You have scheduled your foot surgery appointment. You know what time you need to be there and exactly where you need to go. That’s enough preparation, right? Not even a little bit. First, you need to set up your home for optimal recovery. Our orthopedic surgeon in Orange City recommends these tips to be well-prepared for your foot surgery.
If your home has more than one story, arrange your sleeping area- a couch or bed- on the entry-level. The last thing you want to deal with is traveling up and down the stairs with a bandaged foot. Do not be concerned with how your sleeping arrangements look. They will only be needed short-term.
You will need to use the restroom several times daily, so make sure you have accommodations close to where you will spend most of your time. Not only do you not want to have to navigate stairs to get there, but doing so increases your risk of falls and injury.
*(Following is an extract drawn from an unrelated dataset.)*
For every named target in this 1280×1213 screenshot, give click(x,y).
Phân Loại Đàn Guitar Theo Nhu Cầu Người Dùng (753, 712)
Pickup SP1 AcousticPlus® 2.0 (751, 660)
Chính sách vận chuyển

Speak with your surgeon to find out how long you will be immobile. Then stock your home with anything you might need for that period, plus a few additional days, just in case. These supplies include frozen or canned foods, meals you can microwave quickly, toilet tissue, shampoo, Kleenexes, and any other personal items you use regularly.
You will not be able to jump in the car and drive to the pharmacy during your recovery, so make a list of any prescription or OTC medications you will need. Then, ensure you have an adequate supply to get you through the recovery period. If your physician prescribes you something after the procedure, have a family member or friend pick them up for you.
Store extra toilet paper, medications, and food between waist and shoulder level, so you are not forced to stretch or bend. Arrange silverware, dishes, and glasses on the kitchen counter for easy access when you need them.
You will need to make and accept calls during the recovery period. Make sure there is a connection close to your bed if you only have a landline. If you have a cell phone, make sure there's a plug nearby for your charger, so your battery won't die.
No matter your level of independence, you might need help with going to the doctor, shopping, or bathing. Ask a family member or friend to help you when you need assistance. If required, speak to your physician about a referral to an in-home caregiver service that can help during recovery. In many cases, these services are covered by your insurer.